Raise default async discard threshold to ERROR #3880

rschmitt · 2025-08-13T19:21:49Z

There are two basic scenarios where the ring buffer fills up. One is that an application is simply logging too much and the flushing process can't keep up, and in this case a discard threshold of WARN or INFO is probably sufficient to mitigate the problem. However, if flushing has stopped making progress altogether, e.g. due to a full or failed disk, then logging calls will block indefinitely. This can result in a production outage.

This change sets the default discard threshold to ERROR, in order to better mitigate the scenario where the disk fills up, fails, or is in the process of failing. With this threshold, logging should only block at the FATAL level, which would typically mean that the operation is already failing anyway.

There are two basic scenarios where the ring buffer fills up. One is that an application is simply logging too much and the flushing process can't keep up, and in this case a discard threshold of WARN or INFO is probably sufficient to mitigate the problem. However, if flushing has stopped making progress altogether, e.g. due to a full or failed disk, then logging calls will block indefinitely. This can result in a production outage. This change sets the default discard threshold to ERROR, in order to better mitigate the scenario where the disk fills up, fails, or is in the process of failing. With this threshold, logging should only block at the FATAL level, which would typically mean that the operation is already failing anyway.

github-actions · 2025-08-13T19:49:03Z

Job	Requested goals	Build Tool Version	Build Outcome
build-macos-latest	clean install	3.9.8	✅
build-ubuntu-latest	clean install	3.9.8	✅
build-windows-latest	clean install	3.9.8	✅

Generated by gradle/develocity-actions

rschmitt · 2025-08-15T02:06:45Z

More controversially, I think that asyncQueueFullPolicy should default to Discard for basically the same reasons. One weird thing about this is that the blocking queue-full policy is literally named DefaultAsyncQueueFullPolicy and is denoted by the property value Default. =\

vy · 2025-08-15T06:48:57Z

if flushing has stopped making progress altogether, e.g. due to a full or failed disk, then logging calls will block indefinitely. This can result in a production outage.

If logging is a vital component of your application, and it doesn't work, I think it is reasonable to signal that the application is down. Consider this scenario in a cluster, say, Kubernetes, environment: container signals down in liveliness probes due to logging buffer failures, pod will be taken down, and re-spawned in a new environment with sufficient logging capacity. This is what you'd want, instead of losing all logging for an indefinite amount of time. I think this is a good default. If you indeed want the other way around, it makes sense that you need to opt-in for extra configuration, which is log4j2.discardThreshold in this case.
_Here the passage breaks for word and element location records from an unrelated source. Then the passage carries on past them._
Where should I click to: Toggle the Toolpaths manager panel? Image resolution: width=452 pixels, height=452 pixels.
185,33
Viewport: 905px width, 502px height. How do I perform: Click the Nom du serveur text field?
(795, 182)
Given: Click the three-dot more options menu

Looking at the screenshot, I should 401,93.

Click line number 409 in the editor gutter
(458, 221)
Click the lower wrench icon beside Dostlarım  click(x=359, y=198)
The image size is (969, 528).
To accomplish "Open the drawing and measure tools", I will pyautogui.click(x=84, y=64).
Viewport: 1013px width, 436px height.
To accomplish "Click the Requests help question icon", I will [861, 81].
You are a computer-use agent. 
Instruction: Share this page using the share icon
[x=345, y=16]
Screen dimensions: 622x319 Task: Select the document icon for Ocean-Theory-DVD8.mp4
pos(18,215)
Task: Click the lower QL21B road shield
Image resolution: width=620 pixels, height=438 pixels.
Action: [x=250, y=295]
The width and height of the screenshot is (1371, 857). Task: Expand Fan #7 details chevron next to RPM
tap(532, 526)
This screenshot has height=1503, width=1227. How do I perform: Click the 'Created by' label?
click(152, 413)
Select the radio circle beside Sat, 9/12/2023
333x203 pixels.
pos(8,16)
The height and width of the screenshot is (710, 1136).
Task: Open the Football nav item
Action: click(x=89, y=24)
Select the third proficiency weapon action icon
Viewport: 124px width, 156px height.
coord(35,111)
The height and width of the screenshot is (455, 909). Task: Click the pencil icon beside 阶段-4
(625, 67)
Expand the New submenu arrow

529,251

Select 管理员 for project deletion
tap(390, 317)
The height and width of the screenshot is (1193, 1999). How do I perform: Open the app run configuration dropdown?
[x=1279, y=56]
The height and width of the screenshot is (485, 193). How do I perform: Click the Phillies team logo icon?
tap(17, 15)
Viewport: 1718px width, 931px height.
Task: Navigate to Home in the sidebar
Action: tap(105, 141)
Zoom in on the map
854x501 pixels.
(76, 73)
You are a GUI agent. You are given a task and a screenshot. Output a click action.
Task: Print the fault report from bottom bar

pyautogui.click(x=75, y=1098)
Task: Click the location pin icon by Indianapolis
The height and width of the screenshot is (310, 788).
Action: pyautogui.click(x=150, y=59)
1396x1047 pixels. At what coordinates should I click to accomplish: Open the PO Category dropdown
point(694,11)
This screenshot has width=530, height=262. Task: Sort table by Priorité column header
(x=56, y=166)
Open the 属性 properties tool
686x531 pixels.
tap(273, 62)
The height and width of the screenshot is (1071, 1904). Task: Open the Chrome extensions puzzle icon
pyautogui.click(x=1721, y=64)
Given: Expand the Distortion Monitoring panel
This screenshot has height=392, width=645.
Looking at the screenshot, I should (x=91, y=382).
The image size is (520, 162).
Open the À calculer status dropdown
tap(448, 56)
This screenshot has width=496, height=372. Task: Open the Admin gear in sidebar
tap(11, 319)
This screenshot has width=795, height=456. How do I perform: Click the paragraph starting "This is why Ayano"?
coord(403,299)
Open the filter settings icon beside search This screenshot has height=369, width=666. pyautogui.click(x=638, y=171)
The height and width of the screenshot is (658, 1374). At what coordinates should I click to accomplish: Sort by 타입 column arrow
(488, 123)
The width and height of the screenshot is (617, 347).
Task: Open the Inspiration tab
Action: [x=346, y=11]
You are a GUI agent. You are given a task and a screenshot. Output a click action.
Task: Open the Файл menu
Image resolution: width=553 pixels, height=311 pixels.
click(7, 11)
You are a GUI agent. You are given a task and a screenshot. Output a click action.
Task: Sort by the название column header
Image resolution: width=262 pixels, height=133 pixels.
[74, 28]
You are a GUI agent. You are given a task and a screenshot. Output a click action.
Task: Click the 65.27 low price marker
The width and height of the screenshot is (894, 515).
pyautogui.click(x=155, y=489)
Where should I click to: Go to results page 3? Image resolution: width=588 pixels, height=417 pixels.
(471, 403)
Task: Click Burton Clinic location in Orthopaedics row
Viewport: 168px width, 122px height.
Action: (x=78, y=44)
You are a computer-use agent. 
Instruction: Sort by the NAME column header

@remkop, @ppkarwasz, WDYT?

More controversially, I think that asyncQueueFullPolicy should default to Discard for basically the same reasons. One weird thing about this is that the blocking queue-full policy is literally named DefaultAsyncQueueFullPolicy and is denoted by the property value Default. =\

This is a valid remark. I'd support a PR

renaming the default from Default to Discard, and
translating Default usages to Discard with a WARN'ing logged

ppkarwasz · 2025-08-15T15:19:30Z

Hi @vy,

I think this is a good default. If you indeed want the other way around, it makes sense that you need to opt-in for extra configuration, which is log4j2.discardThreshold in this case.

I agree: a default that discards all log events would be risky. While it technically still preserves FATAL events, those are rarely used in practice, especially since SLF4J doesn’t define a FATAL level.

More controversially, I think that asyncQueueFullPolicy should default to Discard for basically the same reasons. One weird thing about this is that the blocking queue-full policy is literally named DefaultAsyncQueueFullPolicy and is denoted by the property value Default. =\

This is a valid remark. I'd support a PR

renaming the default from Default to Discard, and

translating Default usages to Discard with a WARN'ing logged

I’d be hesitant to change the default from blocking (Default) to Discard, as that seems contrary to the original motivation behind the Log4j 2 project as initiated by @rgoers. My understanding has always been that one of the main differentiators between Logback and Log4j Core is that Logback drops messages by default (e.g., AsyncAppender discards on a full queue or messages are lost during reconfiguration), while Log4j Core does not, even during reconfiguration.

This “no events lost” behavior is explicitly part of our new threat model, where we guarantee reliability out-of-the-box, while still allowing users to opt into more discard-friendly settings when resilience against DoS attacks is a priority.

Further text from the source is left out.